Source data
/---
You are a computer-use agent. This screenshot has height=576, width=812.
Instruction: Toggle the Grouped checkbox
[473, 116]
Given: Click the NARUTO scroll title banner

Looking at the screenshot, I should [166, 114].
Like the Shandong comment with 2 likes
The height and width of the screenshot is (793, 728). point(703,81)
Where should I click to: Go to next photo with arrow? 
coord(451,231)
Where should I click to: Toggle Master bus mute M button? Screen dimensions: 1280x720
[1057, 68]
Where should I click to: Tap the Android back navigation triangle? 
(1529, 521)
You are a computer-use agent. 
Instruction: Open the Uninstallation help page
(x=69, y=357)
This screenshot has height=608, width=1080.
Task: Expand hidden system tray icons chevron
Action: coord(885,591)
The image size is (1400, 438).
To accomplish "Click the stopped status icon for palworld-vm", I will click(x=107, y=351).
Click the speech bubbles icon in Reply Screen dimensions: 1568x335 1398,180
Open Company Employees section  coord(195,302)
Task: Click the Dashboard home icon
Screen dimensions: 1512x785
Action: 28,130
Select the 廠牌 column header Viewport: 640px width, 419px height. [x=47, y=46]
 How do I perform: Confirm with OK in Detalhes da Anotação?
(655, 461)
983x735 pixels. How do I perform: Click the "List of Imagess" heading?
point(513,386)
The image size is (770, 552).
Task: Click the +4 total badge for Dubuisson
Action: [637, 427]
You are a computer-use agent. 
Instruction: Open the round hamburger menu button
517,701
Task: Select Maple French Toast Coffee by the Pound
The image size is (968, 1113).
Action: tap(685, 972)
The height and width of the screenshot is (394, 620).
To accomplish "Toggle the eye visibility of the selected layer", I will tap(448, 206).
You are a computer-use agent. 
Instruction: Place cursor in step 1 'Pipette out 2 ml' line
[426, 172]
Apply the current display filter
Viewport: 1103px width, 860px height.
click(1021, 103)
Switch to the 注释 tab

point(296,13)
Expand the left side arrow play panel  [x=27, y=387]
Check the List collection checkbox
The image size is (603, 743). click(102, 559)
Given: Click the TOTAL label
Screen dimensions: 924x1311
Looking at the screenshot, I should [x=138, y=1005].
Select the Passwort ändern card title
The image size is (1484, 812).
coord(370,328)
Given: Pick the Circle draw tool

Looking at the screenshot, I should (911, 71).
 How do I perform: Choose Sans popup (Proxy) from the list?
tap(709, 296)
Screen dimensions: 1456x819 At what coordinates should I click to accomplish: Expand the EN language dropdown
\---
Set all of the data down again exactly.

◆ PROBLEM SOLUTION:
You are a computer-use agent. This screenshot has height=576, width=812.
Instruction: Toggle the Grouped checkbox
[473, 116]
Given: Click the NARUTO scroll title banner

Looking at the screenshot, I should [166, 114].
Like the Shandong comment with 2 likes
The height and width of the screenshot is (793, 728). point(703,81)
Where should I click to: Go to next photo with arrow? 
coord(451,231)
Where should I click to: Toggle Master bus mute M button? Screen dimensions: 1280x720
[1057, 68]
Where should I click to: Tap the Android back navigation triangle? 
(1529, 521)
You are a computer-use agent. 
Instruction: Open the Uninstallation help page
(x=69, y=357)
This screenshot has height=608, width=1080.
Task: Expand hidden system tray icons chevron
Action: coord(885,591)
The image size is (1400, 438).
To accomplish "Click the stopped status icon for palworld-vm", I will click(x=107, y=351).
Click the speech bubbles icon in Reply Screen dimensions: 1568x335 1398,180
Open Company Employees section  coord(195,302)
Task: Click the Dashboard home icon
Screen dimensions: 1512x785
Action: 28,130
Select the 廠牌 column header Viewport: 640px width, 419px height. [x=47, y=46]
 How do I perform: Confirm with OK in Detalhes da Anotação?
(655, 461)
983x735 pixels. How do I perform: Click the "List of Imagess" heading?
point(513,386)
The image size is (770, 552).
Task: Click the +4 total badge for Dubuisson
Action: [637, 427]
You are a computer-use agent. 
Instruction: Open the round hamburger menu button
517,701
Task: Select Maple French Toast Coffee by the Pound
The image size is (968, 1113).
Action: tap(685, 972)
The height and width of the screenshot is (394, 620).
To accomplish "Toggle the eye visibility of the selected layer", I will tap(448, 206).
You are a computer-use agent. 
Instruction: Place cursor in step 1 'Pipette out 2 ml' line
[426, 172]
Apply the current display filter
Viewport: 1103px width, 860px height.
click(1021, 103)
Switch to the 注释 tab

point(296,13)
Expand the left side arrow play panel  [x=27, y=387]
Check the List collection checkbox
The image size is (603, 743). click(102, 559)
Given: Click the TOTAL label
Screen dimensions: 924x1311
Looking at the screenshot, I should [x=138, y=1005].
Select the Passwort ändern card title
The image size is (1484, 812).
coord(370,328)
Given: Pick the Circle draw tool

Looking at the screenshot, I should (911, 71).
 How do I perform: Choose Sans popup (Proxy) from the list?
tap(709, 296)
Screen dimensions: 1456x819 At what coordinates should I click to accomplish: Expand the EN language dropdown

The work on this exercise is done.